Ancient Skeleton Shows Rare Example Of Coffin Birth

Photo from World Neurosurgery

A skeleton of an injured pregnant woman found in an early Medieval grave near Bologna, Italy, included fetal bones placed between the woman’s legs.

Based on the position of the small bones, researchers say that this is an example of a coffin birth, wherein a baby is basically expelled from a mother’s body when she dies. They add that the woman’s injury, a head wound, may be related to her pregnancy, Forbes reports.

The stone-lined grave has been dated back to the 7th-8th century AD, and was unearthed in Imola in northern Italy in 2010. The female skeleton was buried face-up and intact, so archeologists concluded that this was a purposeful burial. But the fetal bones and the head injury posed interesting questions, leading to further investigations.

Researchers at the Universities of Ferrara and Bologna examined the tiny bones, and estimated based on the length of the femur that the fetus had reached 38 weeks. The fetus’ head and upper body were found below the woman’s pelvis while the leg bones were still inside, showing that the baby had likely been partially delivered when the mother died.

Post-mortem fetal extrusion, or coffin birth, is rare in modern forensics and medicine, and much more so in archeological records. Sian Halcrow of the University of Otago explained that when pregnant women die, sometimes the gas that is produced during normal decomposition builds up, forcibly ejecting the fetus inside the body.

While this example of coffin birth is already quite interesting, especially in archeology, the mother’s head injury made the case unique: she showed a small cut mark on her forehead, and a circular hole measuring 5mm next to it. These are proof of trepanation, an ancient form of skull surgery.
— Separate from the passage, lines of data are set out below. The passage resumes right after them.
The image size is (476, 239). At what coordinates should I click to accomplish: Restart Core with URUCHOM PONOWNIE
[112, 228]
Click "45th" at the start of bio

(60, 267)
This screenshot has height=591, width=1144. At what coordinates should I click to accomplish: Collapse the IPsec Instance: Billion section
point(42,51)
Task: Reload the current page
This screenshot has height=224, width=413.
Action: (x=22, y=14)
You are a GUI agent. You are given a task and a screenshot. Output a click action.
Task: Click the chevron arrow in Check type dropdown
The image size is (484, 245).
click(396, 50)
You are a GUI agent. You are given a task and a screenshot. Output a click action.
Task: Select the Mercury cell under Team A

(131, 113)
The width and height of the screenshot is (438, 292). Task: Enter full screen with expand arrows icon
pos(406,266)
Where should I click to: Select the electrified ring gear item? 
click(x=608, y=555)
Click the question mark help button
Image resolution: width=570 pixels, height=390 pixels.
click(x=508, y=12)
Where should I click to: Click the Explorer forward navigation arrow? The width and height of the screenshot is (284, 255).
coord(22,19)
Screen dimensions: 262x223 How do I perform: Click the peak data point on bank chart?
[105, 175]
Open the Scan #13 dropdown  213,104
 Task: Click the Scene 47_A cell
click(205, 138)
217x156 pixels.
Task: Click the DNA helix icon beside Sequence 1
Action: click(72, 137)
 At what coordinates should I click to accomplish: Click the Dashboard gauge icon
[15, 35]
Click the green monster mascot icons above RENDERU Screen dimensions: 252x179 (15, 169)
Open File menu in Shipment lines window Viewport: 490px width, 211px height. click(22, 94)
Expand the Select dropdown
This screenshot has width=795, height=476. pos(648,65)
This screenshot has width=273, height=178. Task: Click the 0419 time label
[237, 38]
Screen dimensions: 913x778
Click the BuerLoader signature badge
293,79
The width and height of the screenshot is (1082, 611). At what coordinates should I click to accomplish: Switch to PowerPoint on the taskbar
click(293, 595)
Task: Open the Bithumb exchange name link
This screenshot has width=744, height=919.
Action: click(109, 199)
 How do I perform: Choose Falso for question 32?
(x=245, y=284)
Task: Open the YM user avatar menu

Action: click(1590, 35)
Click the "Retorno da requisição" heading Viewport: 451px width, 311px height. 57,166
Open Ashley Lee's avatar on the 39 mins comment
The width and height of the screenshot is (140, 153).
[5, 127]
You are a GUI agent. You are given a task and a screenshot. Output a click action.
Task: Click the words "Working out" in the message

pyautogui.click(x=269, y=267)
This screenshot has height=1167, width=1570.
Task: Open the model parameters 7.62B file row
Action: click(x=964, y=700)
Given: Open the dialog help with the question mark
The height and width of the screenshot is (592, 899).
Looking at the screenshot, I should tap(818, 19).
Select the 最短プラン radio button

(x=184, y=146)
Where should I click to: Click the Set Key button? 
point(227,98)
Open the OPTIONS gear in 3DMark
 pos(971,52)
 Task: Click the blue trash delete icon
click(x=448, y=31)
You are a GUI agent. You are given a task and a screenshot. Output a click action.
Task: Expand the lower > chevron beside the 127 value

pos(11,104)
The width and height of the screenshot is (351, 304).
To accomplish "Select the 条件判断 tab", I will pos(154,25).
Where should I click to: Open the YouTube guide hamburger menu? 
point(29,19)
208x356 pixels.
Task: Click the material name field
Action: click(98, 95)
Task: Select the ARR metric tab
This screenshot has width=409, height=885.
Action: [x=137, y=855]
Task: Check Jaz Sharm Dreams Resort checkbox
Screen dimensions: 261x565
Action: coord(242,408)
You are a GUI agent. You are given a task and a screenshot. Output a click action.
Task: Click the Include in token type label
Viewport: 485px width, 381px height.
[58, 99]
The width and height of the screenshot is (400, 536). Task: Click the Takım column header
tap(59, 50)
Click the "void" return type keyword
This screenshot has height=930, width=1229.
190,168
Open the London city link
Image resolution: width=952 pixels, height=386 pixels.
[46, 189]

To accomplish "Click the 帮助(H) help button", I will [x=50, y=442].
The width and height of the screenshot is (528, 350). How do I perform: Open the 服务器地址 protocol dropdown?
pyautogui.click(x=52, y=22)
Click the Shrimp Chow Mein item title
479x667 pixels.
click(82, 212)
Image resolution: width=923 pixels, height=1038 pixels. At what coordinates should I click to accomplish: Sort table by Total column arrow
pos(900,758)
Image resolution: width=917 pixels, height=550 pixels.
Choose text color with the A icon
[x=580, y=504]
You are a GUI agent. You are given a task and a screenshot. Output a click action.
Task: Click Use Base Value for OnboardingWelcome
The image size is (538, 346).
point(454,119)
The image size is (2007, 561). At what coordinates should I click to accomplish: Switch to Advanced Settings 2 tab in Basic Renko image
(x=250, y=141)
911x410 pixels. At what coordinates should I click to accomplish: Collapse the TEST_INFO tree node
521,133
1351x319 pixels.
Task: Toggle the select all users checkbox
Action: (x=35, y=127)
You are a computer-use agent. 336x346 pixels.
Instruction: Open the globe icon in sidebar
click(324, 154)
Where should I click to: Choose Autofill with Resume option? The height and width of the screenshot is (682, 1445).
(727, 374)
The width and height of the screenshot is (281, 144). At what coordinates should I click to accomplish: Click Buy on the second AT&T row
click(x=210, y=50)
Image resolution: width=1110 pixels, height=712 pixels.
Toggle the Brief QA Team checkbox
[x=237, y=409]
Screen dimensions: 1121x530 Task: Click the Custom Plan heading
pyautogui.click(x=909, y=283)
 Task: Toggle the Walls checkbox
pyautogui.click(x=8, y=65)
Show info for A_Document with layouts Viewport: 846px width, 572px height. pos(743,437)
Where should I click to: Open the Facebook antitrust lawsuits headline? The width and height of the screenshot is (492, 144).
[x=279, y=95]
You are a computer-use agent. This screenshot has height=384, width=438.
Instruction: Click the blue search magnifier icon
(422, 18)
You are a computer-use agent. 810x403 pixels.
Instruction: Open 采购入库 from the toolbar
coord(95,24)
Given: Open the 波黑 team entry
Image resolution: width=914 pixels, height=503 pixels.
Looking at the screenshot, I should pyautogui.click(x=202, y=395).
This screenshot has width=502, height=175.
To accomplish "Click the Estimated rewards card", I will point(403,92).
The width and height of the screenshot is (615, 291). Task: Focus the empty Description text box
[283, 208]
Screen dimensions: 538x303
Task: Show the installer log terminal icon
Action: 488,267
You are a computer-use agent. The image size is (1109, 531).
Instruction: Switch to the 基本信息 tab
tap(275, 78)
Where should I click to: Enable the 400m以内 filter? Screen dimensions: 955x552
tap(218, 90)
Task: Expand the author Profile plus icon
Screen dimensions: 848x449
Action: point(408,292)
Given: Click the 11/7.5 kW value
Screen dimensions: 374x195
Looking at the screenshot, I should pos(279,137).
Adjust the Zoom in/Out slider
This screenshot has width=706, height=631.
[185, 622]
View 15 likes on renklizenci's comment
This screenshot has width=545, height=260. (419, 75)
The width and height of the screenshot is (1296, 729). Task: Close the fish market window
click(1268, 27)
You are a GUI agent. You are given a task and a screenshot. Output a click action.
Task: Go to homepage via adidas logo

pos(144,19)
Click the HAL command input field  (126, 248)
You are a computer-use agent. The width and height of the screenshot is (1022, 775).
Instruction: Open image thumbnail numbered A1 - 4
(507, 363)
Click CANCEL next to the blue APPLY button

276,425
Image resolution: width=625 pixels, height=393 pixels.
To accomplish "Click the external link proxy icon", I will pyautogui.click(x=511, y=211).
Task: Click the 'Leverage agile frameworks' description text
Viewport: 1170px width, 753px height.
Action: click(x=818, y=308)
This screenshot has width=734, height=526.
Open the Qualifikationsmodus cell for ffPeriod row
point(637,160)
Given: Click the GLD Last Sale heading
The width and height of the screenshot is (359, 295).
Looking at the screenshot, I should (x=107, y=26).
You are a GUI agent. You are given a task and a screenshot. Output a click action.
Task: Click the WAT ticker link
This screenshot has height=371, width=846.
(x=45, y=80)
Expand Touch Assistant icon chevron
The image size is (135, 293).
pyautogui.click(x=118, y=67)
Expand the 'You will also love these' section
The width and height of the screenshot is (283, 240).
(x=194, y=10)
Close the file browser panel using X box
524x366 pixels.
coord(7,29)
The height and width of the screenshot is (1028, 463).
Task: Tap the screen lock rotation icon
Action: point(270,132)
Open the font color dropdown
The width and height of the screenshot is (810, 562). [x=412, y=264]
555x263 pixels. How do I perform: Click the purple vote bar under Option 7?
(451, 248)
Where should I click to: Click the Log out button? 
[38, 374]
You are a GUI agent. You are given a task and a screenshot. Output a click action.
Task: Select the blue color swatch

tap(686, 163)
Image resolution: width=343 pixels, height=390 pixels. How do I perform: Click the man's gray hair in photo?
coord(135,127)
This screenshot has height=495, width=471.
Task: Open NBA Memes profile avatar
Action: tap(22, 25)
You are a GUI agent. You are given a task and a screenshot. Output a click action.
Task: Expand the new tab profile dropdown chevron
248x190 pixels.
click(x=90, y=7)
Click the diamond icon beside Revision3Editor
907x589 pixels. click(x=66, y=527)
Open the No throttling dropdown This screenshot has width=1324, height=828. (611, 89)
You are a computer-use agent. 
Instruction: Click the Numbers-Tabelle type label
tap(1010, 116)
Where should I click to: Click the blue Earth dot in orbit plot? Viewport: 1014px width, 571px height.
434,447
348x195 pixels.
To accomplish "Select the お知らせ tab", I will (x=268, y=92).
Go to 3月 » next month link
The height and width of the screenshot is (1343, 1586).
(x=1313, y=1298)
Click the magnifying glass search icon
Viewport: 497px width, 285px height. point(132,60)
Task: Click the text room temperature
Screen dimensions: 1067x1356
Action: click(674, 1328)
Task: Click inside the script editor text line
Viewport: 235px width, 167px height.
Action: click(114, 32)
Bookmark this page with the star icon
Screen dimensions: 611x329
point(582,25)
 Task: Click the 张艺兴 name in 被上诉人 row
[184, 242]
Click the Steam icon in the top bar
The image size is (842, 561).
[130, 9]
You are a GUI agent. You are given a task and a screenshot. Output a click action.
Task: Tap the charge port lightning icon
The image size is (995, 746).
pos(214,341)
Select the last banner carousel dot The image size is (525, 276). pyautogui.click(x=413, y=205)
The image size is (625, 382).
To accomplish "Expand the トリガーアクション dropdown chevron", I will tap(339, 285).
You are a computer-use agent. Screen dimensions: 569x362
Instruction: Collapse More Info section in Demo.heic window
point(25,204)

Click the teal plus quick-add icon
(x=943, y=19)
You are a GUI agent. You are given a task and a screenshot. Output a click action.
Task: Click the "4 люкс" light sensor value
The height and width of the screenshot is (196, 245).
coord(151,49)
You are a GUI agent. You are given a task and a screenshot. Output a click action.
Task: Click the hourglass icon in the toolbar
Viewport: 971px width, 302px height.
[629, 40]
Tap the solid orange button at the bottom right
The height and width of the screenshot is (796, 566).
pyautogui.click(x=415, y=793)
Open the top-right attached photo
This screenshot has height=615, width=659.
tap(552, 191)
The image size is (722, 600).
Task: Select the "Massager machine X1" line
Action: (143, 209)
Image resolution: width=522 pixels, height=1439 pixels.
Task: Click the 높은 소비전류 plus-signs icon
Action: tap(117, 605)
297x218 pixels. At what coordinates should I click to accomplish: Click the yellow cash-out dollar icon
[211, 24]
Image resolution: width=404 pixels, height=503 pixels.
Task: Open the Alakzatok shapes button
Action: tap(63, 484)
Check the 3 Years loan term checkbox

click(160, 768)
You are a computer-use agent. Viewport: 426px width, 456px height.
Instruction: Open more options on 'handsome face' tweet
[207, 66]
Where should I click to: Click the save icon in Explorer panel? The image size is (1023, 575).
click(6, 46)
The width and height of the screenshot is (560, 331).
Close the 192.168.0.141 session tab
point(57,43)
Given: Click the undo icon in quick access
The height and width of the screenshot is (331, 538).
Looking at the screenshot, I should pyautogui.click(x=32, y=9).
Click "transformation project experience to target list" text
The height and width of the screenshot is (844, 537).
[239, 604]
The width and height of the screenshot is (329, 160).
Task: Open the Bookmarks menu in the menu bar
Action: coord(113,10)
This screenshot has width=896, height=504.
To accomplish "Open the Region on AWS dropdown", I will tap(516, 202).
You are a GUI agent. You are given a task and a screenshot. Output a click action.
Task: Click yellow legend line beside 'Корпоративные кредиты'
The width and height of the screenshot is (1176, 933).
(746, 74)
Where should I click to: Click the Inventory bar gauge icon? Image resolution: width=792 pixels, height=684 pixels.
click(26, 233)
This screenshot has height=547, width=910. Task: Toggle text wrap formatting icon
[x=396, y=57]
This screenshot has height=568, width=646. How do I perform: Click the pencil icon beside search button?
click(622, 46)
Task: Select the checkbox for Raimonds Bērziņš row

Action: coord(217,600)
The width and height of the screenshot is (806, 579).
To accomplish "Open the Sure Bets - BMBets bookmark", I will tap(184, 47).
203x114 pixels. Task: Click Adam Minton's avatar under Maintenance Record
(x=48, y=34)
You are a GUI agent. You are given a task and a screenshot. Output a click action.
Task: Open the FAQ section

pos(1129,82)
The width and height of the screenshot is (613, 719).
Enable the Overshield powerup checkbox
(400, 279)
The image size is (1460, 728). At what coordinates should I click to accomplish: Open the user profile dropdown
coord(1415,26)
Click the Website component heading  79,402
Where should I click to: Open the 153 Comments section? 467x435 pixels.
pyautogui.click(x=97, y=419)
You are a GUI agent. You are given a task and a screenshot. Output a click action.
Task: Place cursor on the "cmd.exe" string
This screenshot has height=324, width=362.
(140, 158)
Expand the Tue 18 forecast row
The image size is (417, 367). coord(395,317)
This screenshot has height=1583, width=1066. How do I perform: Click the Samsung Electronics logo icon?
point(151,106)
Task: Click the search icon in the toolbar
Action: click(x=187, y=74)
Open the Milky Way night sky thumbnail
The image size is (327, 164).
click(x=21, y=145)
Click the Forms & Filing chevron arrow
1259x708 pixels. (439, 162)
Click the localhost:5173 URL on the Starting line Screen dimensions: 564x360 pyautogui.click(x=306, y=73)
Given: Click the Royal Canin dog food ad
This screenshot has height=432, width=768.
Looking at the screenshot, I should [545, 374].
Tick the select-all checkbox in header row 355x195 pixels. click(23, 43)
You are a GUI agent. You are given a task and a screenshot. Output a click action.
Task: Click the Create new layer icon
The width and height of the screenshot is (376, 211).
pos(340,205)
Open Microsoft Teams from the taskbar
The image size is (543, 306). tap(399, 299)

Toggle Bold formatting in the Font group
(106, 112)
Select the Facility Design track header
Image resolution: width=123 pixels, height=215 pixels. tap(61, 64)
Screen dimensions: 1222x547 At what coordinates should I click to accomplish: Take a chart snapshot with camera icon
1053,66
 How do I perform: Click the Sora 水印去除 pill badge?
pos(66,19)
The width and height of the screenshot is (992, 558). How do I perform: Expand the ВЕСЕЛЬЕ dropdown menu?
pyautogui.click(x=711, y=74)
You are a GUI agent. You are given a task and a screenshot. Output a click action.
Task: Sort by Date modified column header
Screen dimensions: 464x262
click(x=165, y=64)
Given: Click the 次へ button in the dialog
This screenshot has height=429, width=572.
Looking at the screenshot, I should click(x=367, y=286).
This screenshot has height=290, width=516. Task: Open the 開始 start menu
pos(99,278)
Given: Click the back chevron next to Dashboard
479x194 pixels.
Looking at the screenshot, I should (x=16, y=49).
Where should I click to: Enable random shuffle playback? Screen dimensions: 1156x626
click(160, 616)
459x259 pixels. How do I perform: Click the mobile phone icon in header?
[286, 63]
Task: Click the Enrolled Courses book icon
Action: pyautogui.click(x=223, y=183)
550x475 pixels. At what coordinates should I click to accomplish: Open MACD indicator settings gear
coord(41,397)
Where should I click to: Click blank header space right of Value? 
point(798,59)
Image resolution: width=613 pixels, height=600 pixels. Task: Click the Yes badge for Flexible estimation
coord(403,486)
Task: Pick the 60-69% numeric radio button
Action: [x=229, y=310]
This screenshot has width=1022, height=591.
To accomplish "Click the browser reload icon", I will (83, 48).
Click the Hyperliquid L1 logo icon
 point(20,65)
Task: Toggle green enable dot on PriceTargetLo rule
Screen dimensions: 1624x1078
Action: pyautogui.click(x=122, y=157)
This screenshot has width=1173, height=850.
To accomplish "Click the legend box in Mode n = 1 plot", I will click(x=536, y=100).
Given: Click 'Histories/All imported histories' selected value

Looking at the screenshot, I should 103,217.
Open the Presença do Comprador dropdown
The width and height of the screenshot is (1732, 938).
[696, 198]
The researchers suggest an explanation for the surgery and pregnancy: eclampsia. They wrote,

Because trepanation was once often used in the treatment of hypertension to reduce blood pressure in the skull, we theorized that this lesion could be associated with the treatment of a hypertensive pregnancy disorder.

Halcrow says that it is “pleasing to see a study that is focused on maternal and infant mortality and health in the past, because this subject is often overlooked.”

The study was published in World Neurosurgery.